Have a rather large communication going out and curious if anyone has hit any performance limits or have had any lessons learned from large email sends. Does Marketo even have a max number of emails it can send at one time?
There is no limit per se, but I believe that it will only send out about 1 million per hour.
As per my understanding if you do not have dedicated server, Marketo uses its own servers to send out emails as per its availability. Leads are clubbed together as per the algorithm designed and is sent in certain number of batch leads. Though on your campaign status it would say campaign ran on x date and time.
Thanks
Priyank
Hi Sean,
How many emails will you be sending?
In general it's better to split the sending into a few smaller groups if that can be arranged. That helps keep deliverability high, and doesn't impact system performance as much.
John
Hi Sean Tierney,
When you click on "Marketing activities", at the top of the left hand marketing activities section of Marketo, you have a tab on the right section called ""Campaign Queue". Click on this one, and you will be able to see.
You can also go to the Smart Campaign being executed and click on the "result" tab. It will show you what has been done so far. It will enable you to evaluate the speed at which the campaign is executing.
-Greg
Hi Sean Tierney
This may depend a bit on what your database demographics look like, but for larger batch sends I usually split sends into smaller segmented campaigns, as John Clark suggested above. Geo works well for this, as you'll ideally want to send email to people within a certain time range during the day (morning, early morning, mid-afternoon, whatever) anyway.
For our database this typically means four groups - North America, EMEA, APAC, and ROW, which acts as a catchall "everyone else" group. We see more open activity in NAM later in the morning (9am - noon) while EMEA geo tends to open more emails either early (8-10am) or in mid-afternoon (2-5pm).

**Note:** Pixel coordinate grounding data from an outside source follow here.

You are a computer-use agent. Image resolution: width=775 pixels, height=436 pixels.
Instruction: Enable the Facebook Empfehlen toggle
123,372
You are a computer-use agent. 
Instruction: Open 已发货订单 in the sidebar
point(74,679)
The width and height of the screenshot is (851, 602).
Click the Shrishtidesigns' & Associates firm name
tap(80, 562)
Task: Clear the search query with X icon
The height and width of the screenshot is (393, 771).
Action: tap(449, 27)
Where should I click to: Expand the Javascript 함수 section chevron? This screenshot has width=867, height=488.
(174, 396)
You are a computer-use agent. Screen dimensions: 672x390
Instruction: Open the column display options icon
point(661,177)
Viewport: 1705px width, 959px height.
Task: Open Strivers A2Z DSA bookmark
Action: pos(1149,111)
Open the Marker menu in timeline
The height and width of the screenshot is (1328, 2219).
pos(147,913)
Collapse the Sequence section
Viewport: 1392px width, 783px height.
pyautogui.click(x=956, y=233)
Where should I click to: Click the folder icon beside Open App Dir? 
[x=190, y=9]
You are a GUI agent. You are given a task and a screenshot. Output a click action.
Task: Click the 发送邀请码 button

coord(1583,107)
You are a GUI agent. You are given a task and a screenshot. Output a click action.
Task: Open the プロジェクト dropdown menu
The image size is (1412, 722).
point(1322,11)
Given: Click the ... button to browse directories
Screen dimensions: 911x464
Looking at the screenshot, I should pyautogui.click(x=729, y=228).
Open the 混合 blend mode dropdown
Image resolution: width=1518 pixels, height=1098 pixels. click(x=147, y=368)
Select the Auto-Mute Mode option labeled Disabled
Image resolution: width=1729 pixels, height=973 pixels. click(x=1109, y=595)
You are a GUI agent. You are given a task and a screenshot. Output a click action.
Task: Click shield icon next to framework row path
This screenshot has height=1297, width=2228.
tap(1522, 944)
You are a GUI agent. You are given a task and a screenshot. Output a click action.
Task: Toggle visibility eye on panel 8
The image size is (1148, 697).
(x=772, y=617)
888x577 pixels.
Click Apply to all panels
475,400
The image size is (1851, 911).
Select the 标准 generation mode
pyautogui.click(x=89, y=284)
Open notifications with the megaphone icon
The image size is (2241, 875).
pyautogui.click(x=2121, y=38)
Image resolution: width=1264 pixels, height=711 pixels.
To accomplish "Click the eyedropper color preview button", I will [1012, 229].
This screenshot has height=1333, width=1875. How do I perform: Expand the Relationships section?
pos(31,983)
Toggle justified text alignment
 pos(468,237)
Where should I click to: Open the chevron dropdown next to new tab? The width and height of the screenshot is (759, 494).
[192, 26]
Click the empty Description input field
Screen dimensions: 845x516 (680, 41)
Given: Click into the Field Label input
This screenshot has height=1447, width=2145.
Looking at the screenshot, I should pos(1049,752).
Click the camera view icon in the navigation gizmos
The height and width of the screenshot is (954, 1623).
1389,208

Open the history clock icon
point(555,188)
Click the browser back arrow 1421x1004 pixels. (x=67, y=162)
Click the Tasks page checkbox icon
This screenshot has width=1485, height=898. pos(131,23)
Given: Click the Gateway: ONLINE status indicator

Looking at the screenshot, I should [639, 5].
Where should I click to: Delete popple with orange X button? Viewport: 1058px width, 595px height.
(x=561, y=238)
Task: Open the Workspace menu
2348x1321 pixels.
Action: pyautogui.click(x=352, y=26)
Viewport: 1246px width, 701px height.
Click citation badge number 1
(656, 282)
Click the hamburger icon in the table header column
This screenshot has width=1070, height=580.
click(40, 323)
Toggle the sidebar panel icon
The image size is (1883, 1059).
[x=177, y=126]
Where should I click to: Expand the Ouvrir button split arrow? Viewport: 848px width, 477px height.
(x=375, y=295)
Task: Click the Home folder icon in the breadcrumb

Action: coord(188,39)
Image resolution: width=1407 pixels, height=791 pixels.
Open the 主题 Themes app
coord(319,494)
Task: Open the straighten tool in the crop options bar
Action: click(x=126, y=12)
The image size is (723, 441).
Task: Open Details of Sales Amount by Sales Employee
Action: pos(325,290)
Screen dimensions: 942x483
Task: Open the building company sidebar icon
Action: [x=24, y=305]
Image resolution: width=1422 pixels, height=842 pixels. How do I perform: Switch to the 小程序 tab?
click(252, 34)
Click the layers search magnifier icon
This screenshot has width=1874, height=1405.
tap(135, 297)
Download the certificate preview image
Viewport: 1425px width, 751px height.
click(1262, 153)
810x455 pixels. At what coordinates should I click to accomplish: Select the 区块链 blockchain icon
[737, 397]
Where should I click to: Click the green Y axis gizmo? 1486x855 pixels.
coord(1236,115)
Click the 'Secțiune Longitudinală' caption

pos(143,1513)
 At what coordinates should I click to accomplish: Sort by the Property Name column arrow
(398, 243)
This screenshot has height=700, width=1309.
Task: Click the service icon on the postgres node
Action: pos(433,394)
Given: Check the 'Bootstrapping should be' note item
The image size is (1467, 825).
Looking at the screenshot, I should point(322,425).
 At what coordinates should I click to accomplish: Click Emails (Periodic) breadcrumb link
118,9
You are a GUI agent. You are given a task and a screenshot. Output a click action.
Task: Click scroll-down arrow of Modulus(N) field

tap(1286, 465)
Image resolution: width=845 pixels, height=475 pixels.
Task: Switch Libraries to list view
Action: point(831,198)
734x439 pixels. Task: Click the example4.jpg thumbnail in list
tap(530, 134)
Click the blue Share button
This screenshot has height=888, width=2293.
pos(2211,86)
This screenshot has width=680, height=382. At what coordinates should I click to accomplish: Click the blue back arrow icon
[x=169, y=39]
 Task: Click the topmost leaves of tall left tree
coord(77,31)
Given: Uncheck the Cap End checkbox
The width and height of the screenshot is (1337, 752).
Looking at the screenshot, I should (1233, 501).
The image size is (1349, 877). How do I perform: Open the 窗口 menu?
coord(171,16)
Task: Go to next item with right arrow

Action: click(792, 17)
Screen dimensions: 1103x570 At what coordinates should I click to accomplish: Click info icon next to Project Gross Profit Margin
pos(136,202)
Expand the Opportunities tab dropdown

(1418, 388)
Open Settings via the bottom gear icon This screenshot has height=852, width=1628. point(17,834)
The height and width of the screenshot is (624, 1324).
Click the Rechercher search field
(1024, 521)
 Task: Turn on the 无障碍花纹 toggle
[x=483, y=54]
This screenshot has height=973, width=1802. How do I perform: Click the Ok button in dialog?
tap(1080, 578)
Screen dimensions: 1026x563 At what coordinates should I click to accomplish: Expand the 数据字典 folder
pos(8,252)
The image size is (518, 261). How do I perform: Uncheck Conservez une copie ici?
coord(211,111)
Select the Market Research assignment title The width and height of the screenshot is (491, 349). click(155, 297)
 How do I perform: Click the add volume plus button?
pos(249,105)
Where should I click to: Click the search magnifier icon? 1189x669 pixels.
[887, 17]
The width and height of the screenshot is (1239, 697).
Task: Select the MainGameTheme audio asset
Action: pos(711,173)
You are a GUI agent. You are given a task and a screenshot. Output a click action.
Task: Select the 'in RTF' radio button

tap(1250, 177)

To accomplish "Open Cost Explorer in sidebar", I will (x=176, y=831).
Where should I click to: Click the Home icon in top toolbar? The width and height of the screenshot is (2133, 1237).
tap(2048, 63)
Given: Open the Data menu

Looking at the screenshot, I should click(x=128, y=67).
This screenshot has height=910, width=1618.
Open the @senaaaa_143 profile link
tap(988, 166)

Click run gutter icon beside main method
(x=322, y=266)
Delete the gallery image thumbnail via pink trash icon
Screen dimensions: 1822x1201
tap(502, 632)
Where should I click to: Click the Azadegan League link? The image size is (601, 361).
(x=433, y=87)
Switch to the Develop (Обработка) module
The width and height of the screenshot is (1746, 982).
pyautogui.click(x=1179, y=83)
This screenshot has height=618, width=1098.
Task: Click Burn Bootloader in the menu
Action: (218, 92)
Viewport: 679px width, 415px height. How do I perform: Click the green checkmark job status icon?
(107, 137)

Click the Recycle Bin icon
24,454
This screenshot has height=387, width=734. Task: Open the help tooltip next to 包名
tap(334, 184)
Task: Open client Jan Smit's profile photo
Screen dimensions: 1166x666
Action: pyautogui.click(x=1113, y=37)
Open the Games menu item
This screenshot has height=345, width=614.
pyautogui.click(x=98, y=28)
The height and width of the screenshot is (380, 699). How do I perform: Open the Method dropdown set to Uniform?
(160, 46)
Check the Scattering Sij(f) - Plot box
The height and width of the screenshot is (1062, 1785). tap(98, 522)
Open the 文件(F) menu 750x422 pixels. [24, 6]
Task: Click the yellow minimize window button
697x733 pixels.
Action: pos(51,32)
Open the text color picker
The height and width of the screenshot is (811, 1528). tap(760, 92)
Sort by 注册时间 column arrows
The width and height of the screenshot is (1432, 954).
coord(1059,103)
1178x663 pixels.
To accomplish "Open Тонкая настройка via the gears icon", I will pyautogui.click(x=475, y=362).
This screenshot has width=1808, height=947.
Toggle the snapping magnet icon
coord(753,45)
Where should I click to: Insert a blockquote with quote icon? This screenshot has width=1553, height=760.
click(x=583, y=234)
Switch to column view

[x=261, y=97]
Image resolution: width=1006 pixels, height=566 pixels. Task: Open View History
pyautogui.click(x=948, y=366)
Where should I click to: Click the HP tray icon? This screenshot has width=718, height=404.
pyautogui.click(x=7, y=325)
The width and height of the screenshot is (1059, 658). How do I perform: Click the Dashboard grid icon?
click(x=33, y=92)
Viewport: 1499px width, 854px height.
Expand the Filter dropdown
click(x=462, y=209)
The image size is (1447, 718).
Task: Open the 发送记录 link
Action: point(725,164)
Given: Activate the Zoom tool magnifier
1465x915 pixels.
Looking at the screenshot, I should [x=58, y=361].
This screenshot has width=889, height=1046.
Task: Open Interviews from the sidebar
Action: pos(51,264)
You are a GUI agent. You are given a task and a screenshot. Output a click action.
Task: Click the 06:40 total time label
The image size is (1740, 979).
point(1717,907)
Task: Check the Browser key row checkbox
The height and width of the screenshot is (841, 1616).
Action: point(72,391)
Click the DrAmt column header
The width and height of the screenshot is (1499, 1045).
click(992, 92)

Depending on your specific case there are a few other things to think about:
Validate your older email addresses. Especially if some of these leads are on the older side (6+ months to a year or more), definitely consider doing a Datavalidation (or similar) scan to identify any invalid emails or spam traps. Helps with deliverability, and helps speed things along a bit by letting you pull the dead addresses out of the campaign before it starts.
Filter any generic addresses. I recommend excluding info@company.com, admin@company.com, support@company.com, etc. They tend to be either lists with multiple recipients and many feed directly to a company system (e.g. support@company.com automatically creating a Zendesk ticket). For smaller batches or triggered campaigns it's not really an issue, but in larger batch sends having a lot of these around can actually hit your overall performance pretty hard.
Do a smallish subject line test. If you're really going to send the same email to everyone, you can random sample 5-10% of the recipient pool and test 2 versions of your subject line, then use whichever version performed better for the remaining 90-95% of recipients. The fun part of big batch sends is that they're GREAT for testing performance of 2 or more variations of an email.